> _What you will do_
Pull out each line of the records holding the string "width".

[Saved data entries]

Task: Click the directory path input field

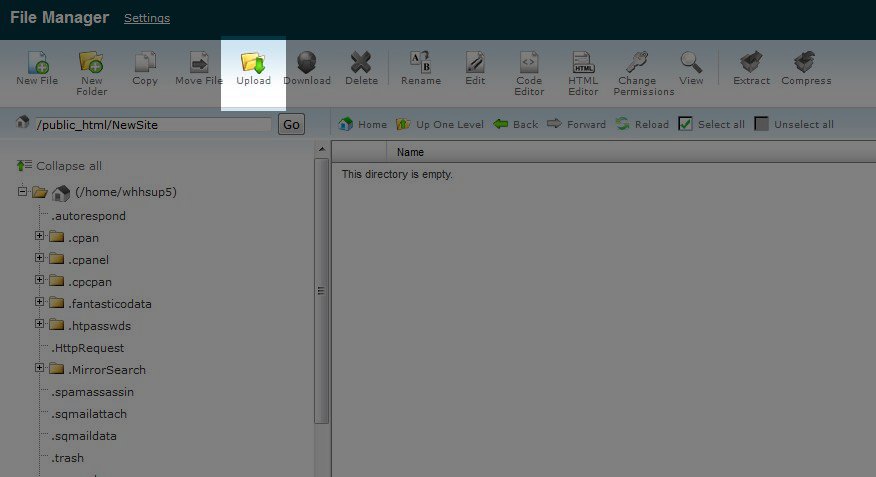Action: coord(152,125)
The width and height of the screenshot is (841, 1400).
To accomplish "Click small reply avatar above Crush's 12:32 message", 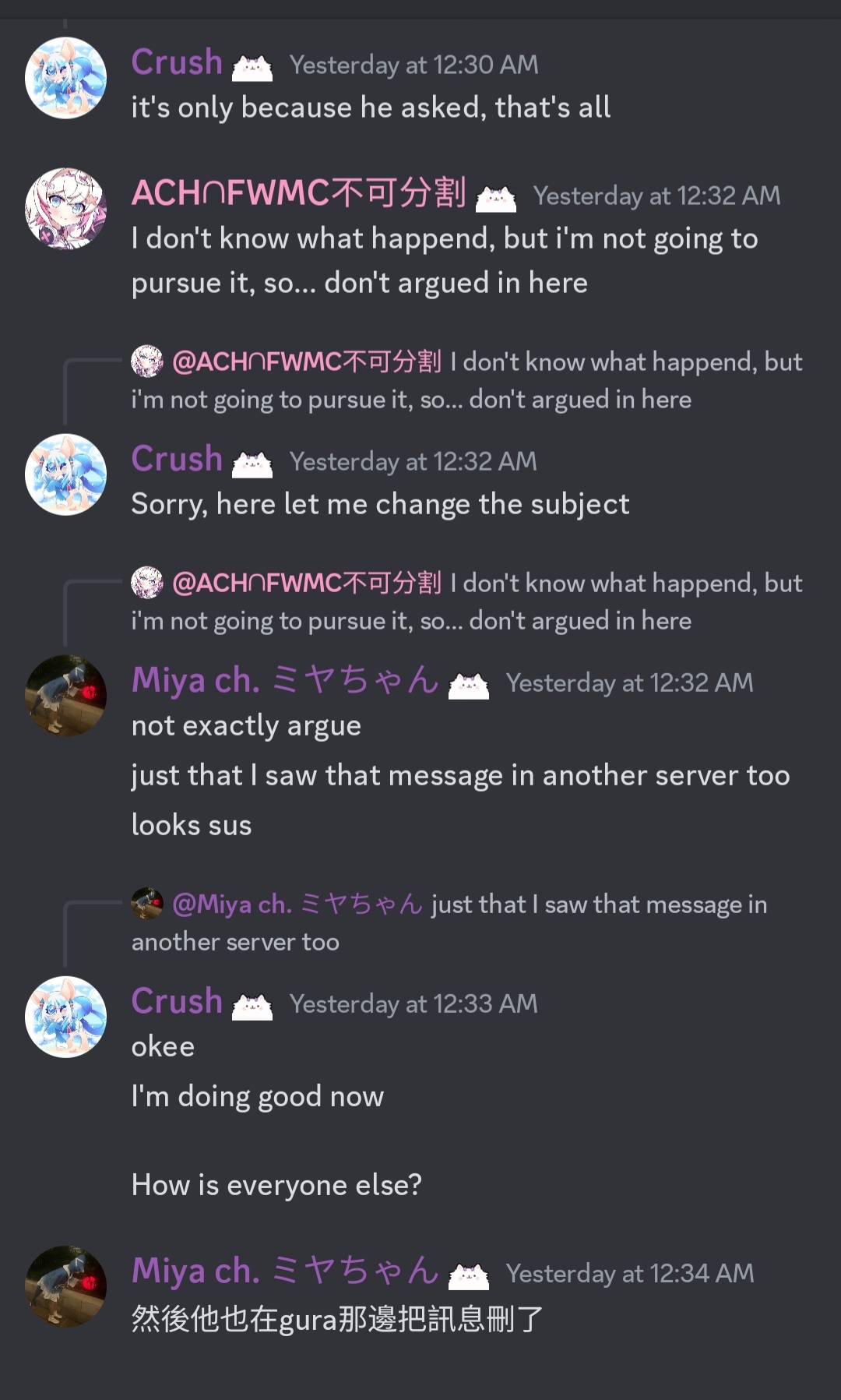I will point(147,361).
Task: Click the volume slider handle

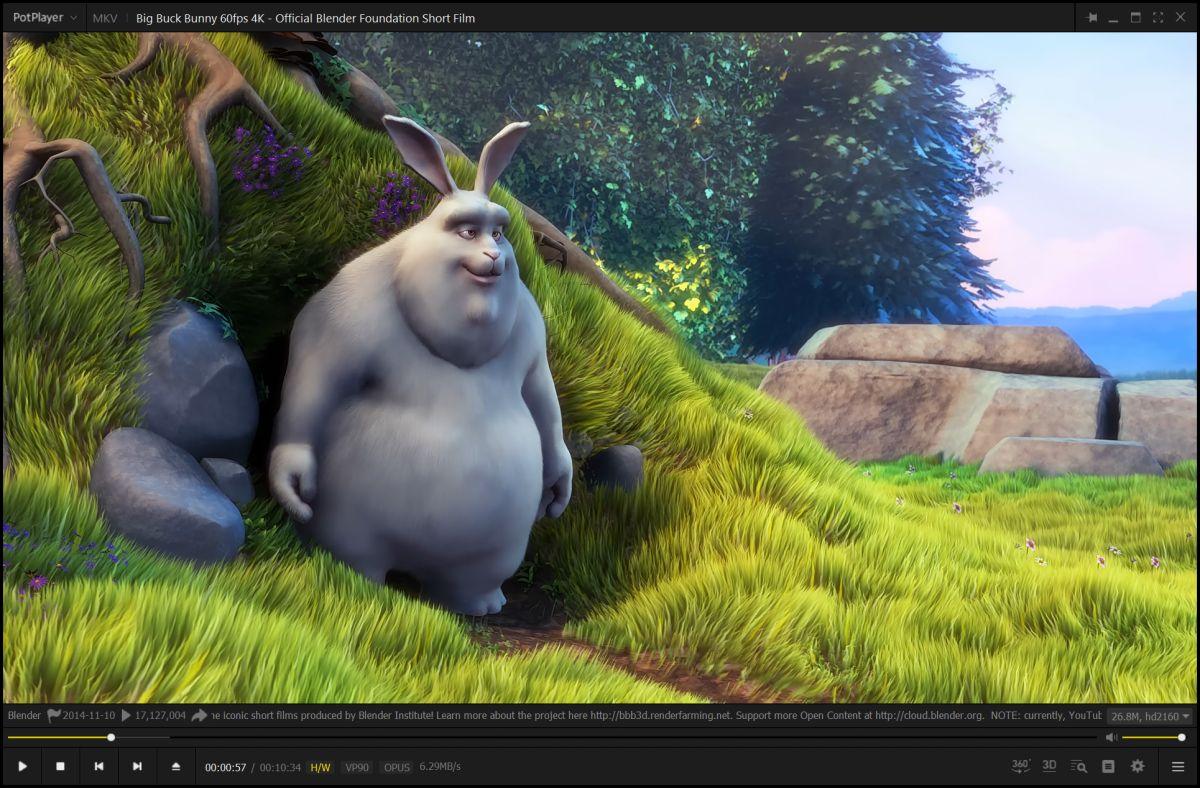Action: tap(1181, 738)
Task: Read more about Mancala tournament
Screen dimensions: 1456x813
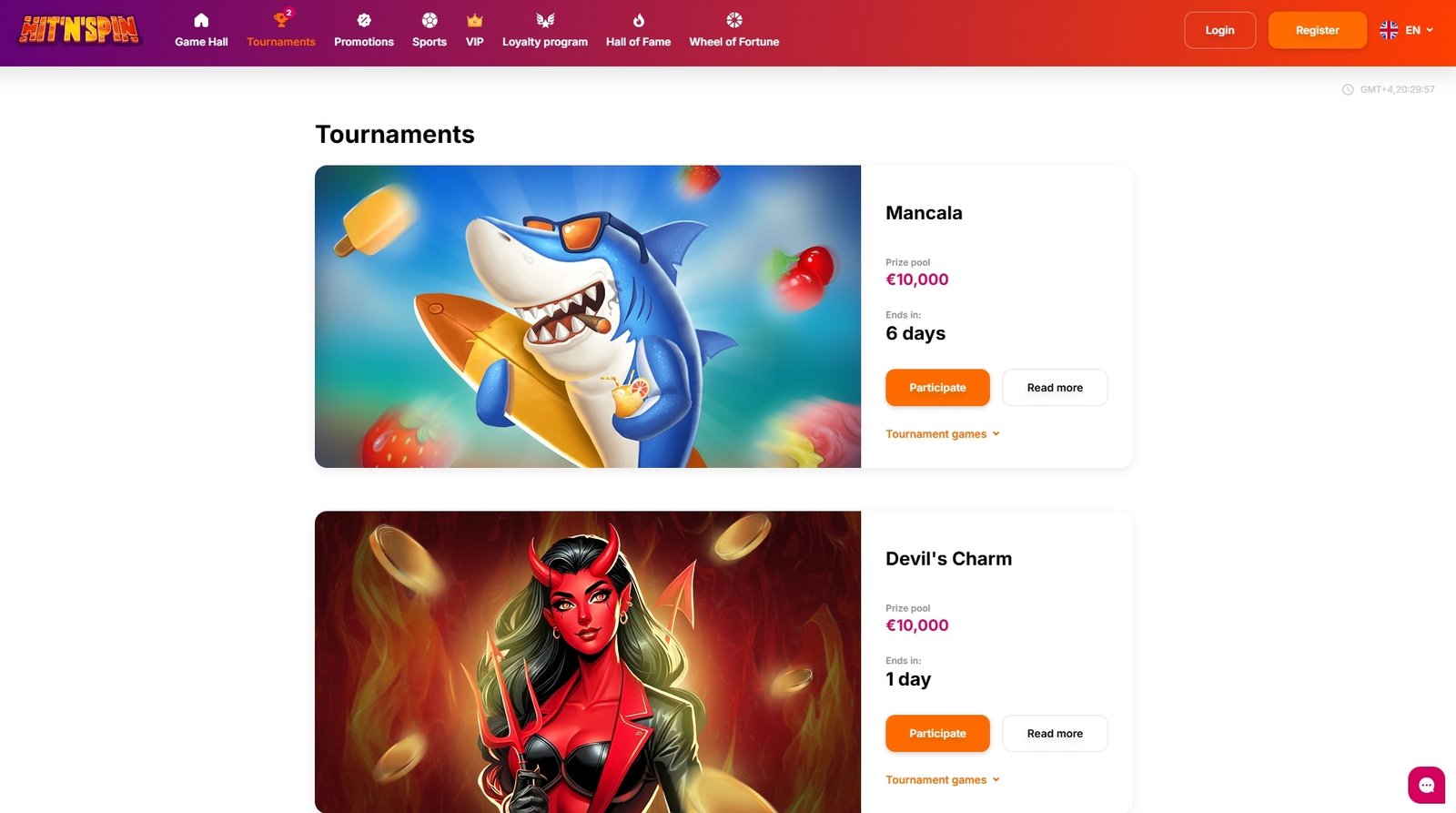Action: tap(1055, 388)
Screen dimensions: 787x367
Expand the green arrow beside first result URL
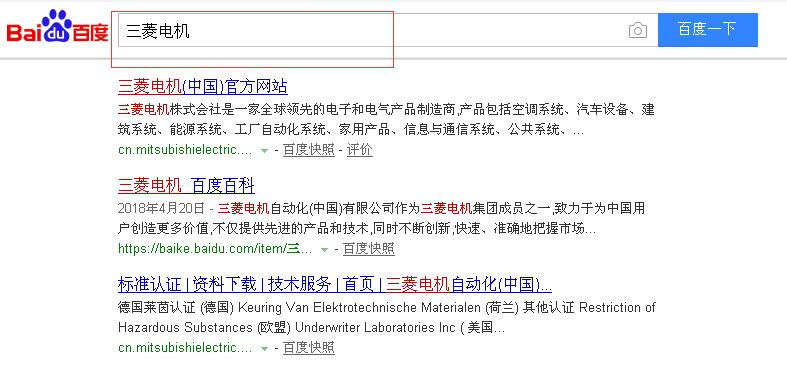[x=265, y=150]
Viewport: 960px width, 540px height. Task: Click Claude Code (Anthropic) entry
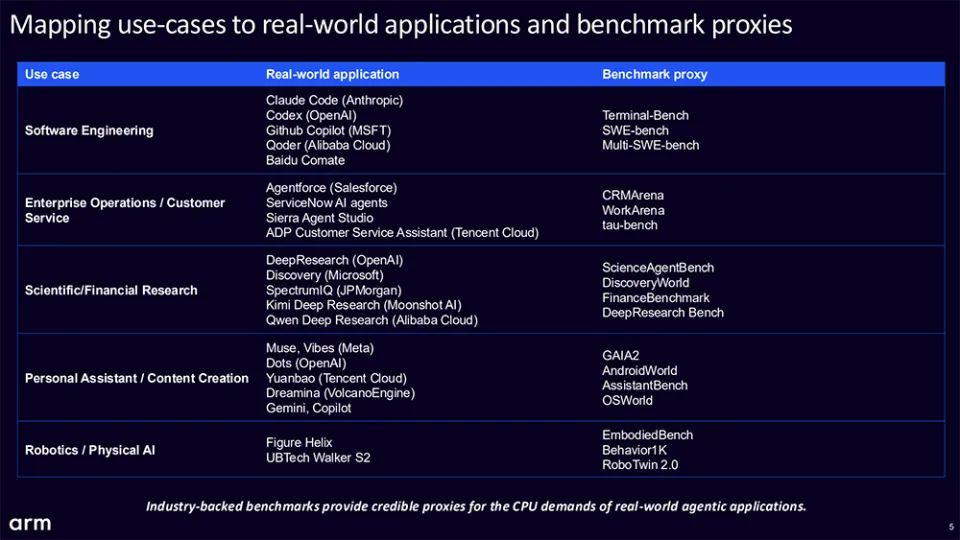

> _Solution to the problem_
The width and height of the screenshot is (841, 1400).
Viewport: 960px width, 540px height. Task: Click Claude Code (Anthropic) entry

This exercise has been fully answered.